PURPOSE: Adrenocortical carcinomas (ACC) are rare and aggressive malignancies with limited treatment options. This study was undertaken to evaluate the immunogenicity of ACC.

PATIENTS AND METHODS: Patients with advanced ACC were enrolled in a phase II study to evaluate the clinical activity of pembrolizumab 200 mg every 3 weeks, without restriction on prior therapy. The primary end point was objective response rate. Efficacy was correlated with tumor programmed death-ligand 1 expression, microsatellite-high and/or mismatch repair deficient (MSI-H/MMR-D) status, and somatic and germline genomic correlates.

RESULTS: We enrolled 39 patients with advanced ACC and herein report after a median follow-up of 17.8 months (range, 5.4 months to 34.7 months).
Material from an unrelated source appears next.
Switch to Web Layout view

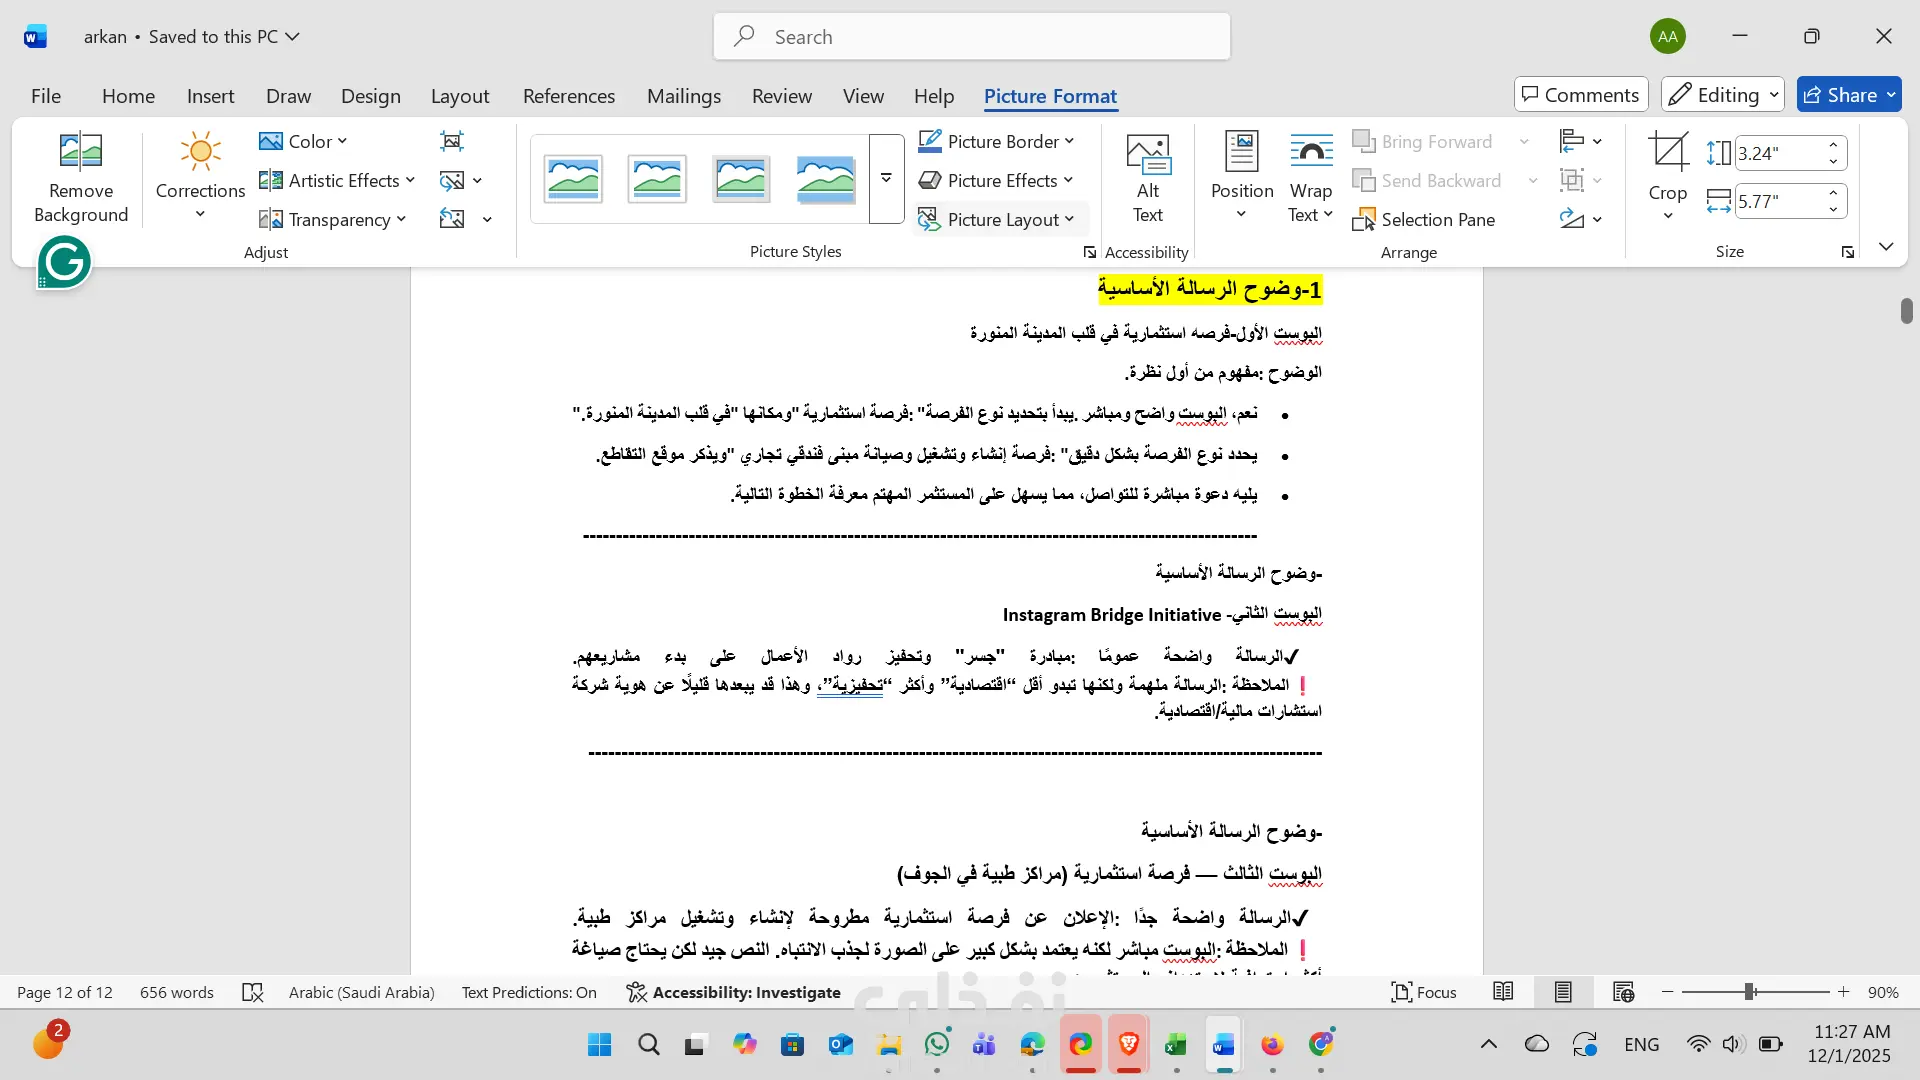click(1623, 992)
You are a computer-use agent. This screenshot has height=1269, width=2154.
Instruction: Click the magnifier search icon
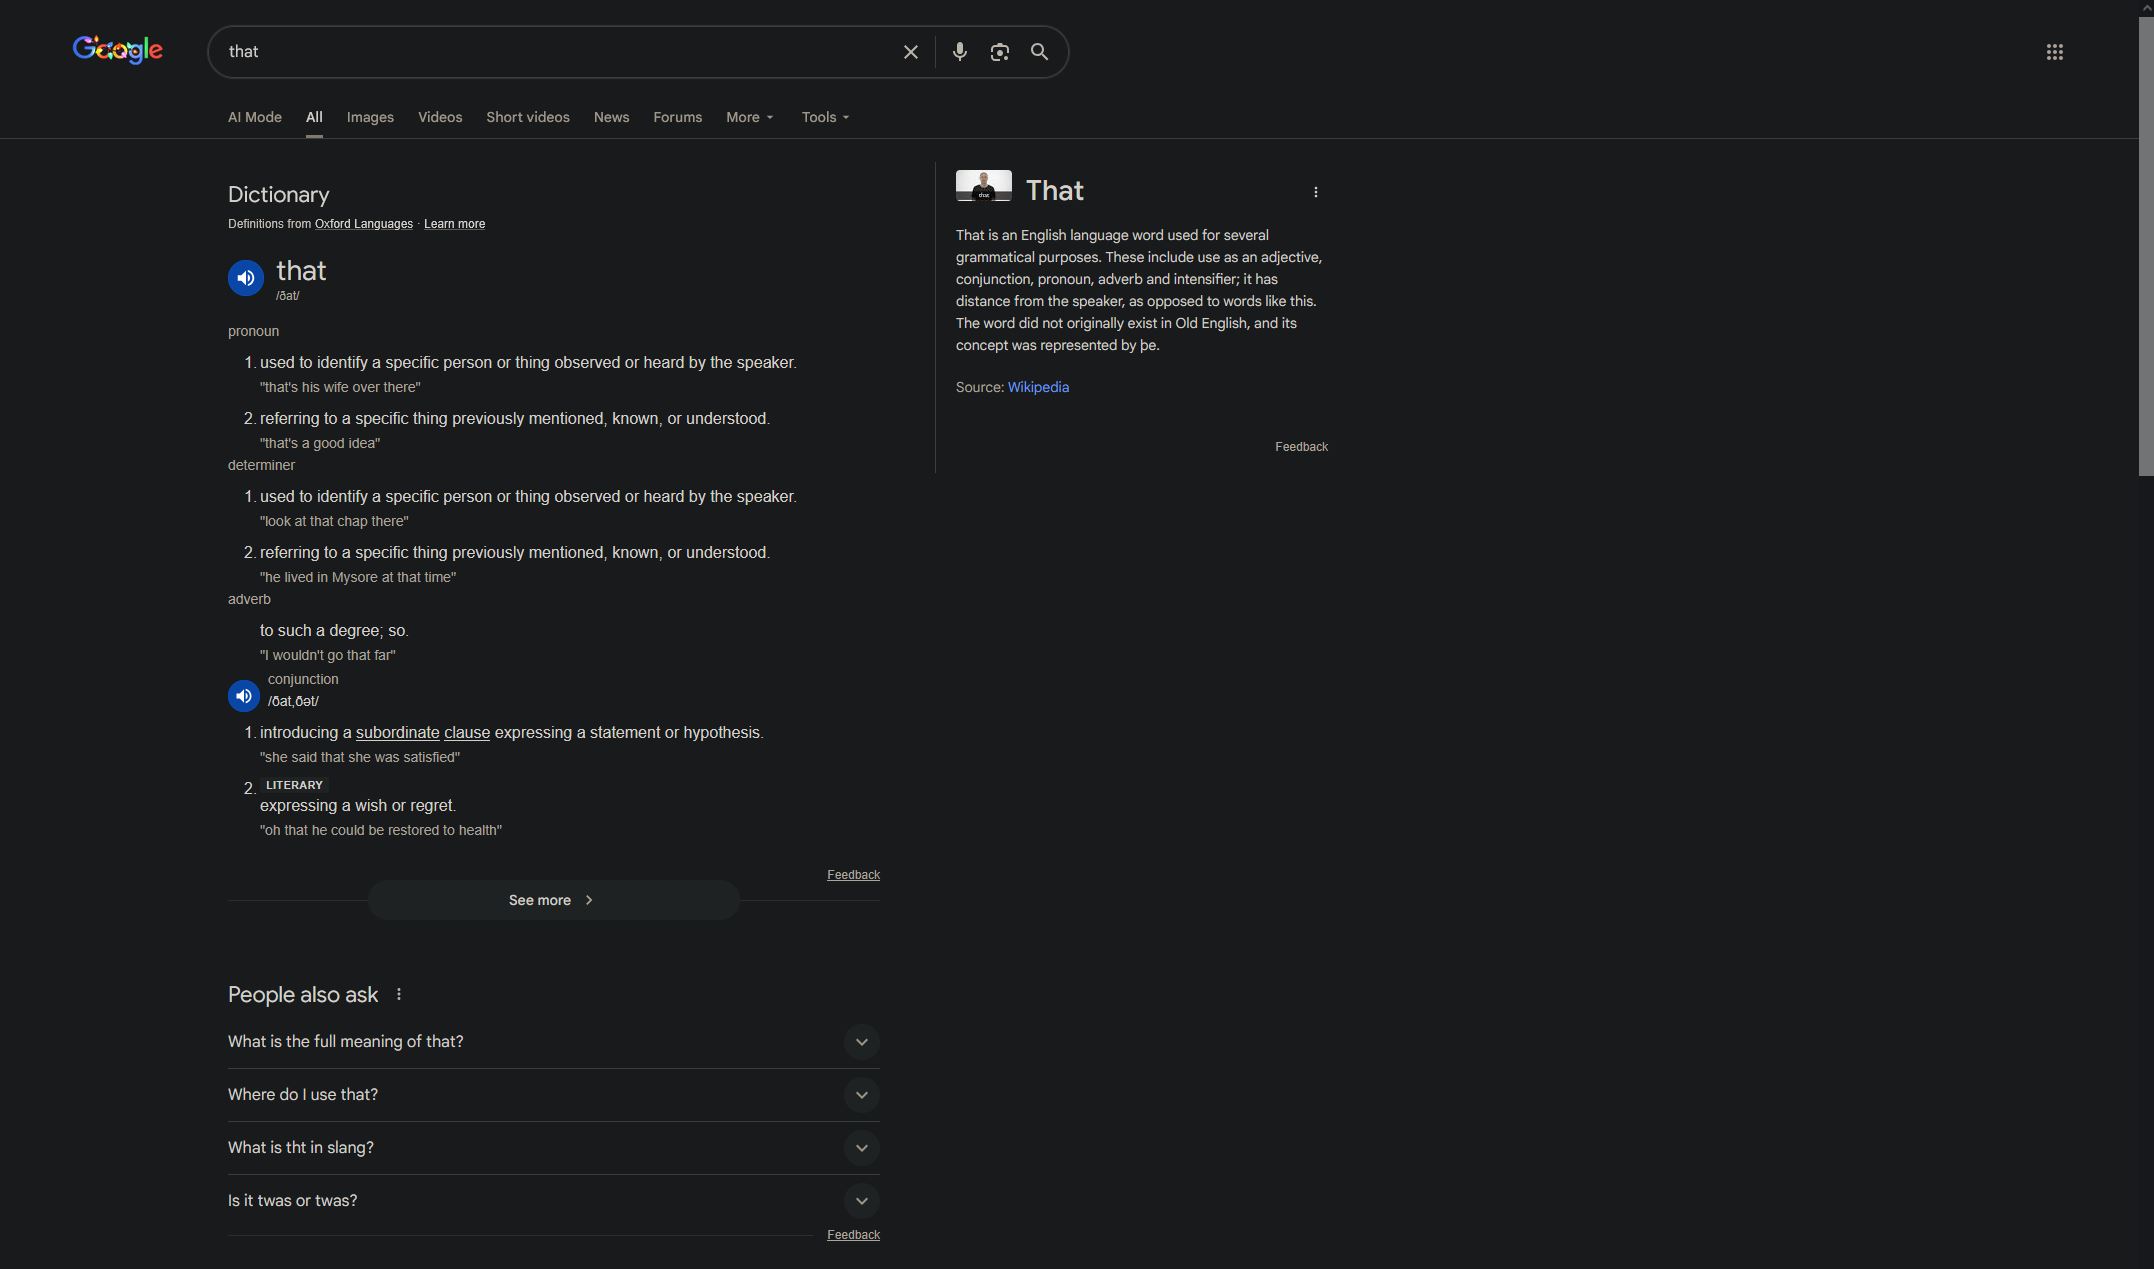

The objective response rate to pembrolizumab was 23% (nine patients; 95% CI, 11% to 39%), and the disease control rate was 52% (16 patients; 95% CI, 33% to 69%). The median duration of response was not reached (lower 95% CI, 4.1 months). Two of six patients with MSI-H/MMR-D tumors responded. The other seven patients with objective responses had microsatellite stable tumors. The median progression-free survival was 2.1 months (95% CI, 2.0 months to 10.7 months), and the median overall survival was 24.9 months (95% CI, 4.2 months to not reached). Thirteen percent of patients (n = 5) had treatment-related grade 3 or 4 adverse events. Tumor programmed death-ligand 1 expression and MSI-H/MMR-D status were not associated with objective response.

CONCLUSION: MSI-H/MMR-D tumors, for which pembrolizumab is a standard therapy, are more common in ACC than has been recognized. In advanced ACC that is microsatellite stable, pembrolizumab provided clinically meaningful and durable antitumor activity with a manageable safety profile.